China is a vast market for American Internet, technology and information companies, a major but troubling economic opportunity for companies such as AOL, which announced yesterday a deal with China’s number two media company, Shanghai Media Group, to produce a Chinese language version of AOL.
While the new AOL service will be aimed at Chinese language speakers in the U.S., no doubt AOL is eyeing the vast and lucrative market in China. Both companies say the partnership is just a beginning.
That’s the good news. The bad news is that the Chinese government isn’t relenting at all in its persecution of journalists, bloggers and online commenters deemed to be violating the country’s strict censorship laws.
The New York Times’ Jim Yardley reports today that Chinese authorities may revive a case against a jailed researcher for the Times. Zhao Yan has been jailed for 19 months on charges of revealing state secrets to the New York Times, which both Mr. Zhao and the Times disavow.

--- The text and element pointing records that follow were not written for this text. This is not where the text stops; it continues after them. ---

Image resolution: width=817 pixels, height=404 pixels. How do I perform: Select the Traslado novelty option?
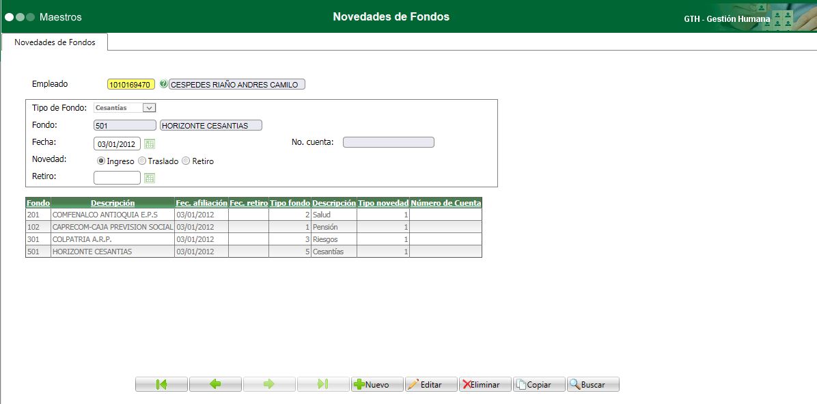coord(141,161)
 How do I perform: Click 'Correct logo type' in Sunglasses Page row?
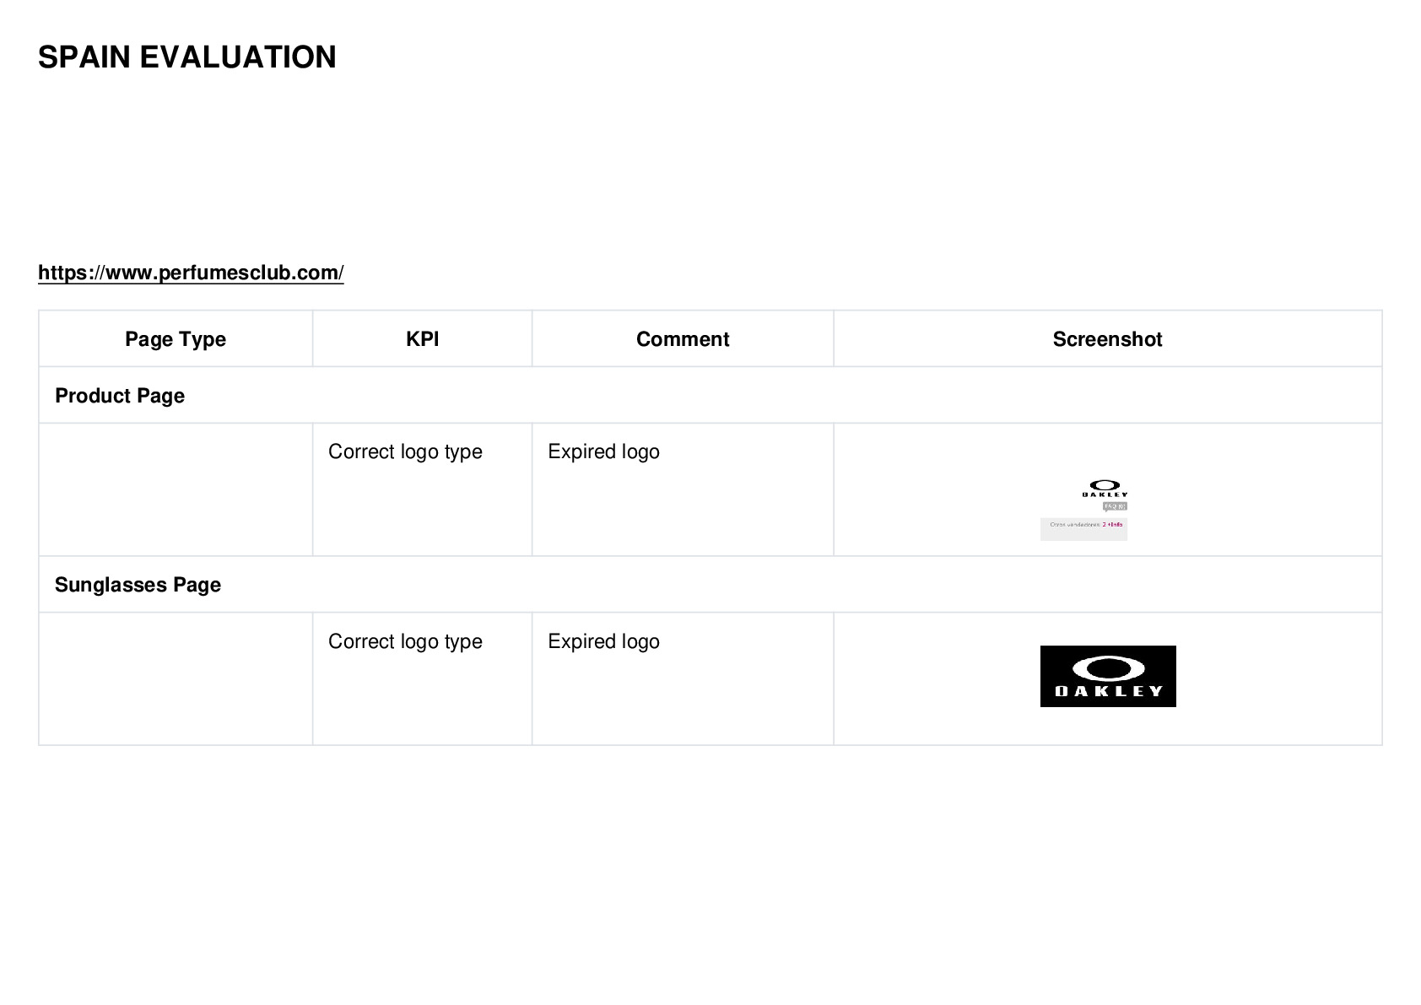[405, 641]
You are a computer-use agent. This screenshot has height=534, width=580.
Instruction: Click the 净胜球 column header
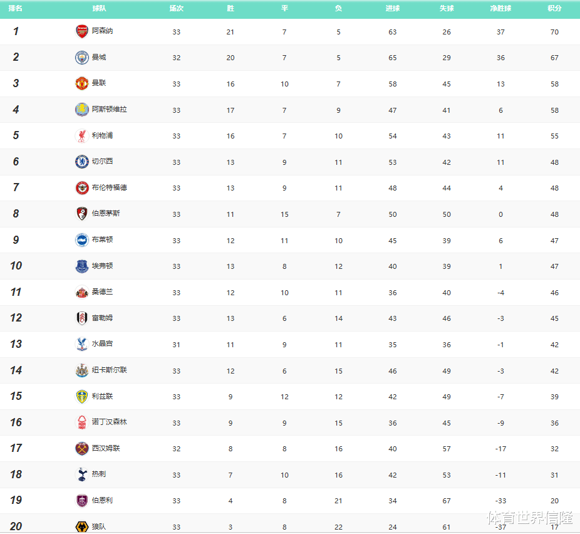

In March, prosecutors dropped the charges against Mr. Zhao, but he remains in jail nonetheless. Now, word comes that prosecutors are beginning a new investigation against the researcher.
Instead, Mr. Zhao, an employee of the Beijing office of The Times, remained in jail even though there no longer were any charges against him. Now, one question is whether prosecutors used the withdrawal as a procedural maneuver to delay a trial, which had been scheduled for late March. Legal experts say Mr. Zhao should have been released after the withdrawal, regardless of any intention to reopen the case. “This is a man who has been held for a long time after the indictment was withdrawn,” said John Kamm, a human rights campaigner, whose Dui Hua Foundation, based in San Francisco, works to free political prisoners in China. “I think it is a terrible black eye for the Chinese justice system. It’s a terrible black eye because there is no transparency, there is no accountability.”
Another Chinese journalist, Shi Tao, was charged with leaking state secrets and has been imprisoned for ten years. A documentary filmmaker named Hao Wu is also in jail, and hasn’t been charged, for filming a Christian group that is not recognized by the Chinese government.
Let’s hope that AOL doesn’t push into the Chinese market under the same rationalization that Google, Yahoo and Microsoft have offered — namely, that China’s censorship policies are merely a price to pay for tapping into the booming market and that it’s better to be there under those conditions than not be there at all.
Correction: An earlier version of this post incorrectly stated that blogger Zhao Jing was imprisoned. In fact, Mr. Zhao’s blog was shut-down through the action of MSN, but he was not imprisoned.
Cynthia Brumfield at 8:11 AM|Comments(1)
Sorry, but Zhao Jing hasn't been jailed or imprisoned. Reread your Jan. 6 blog post.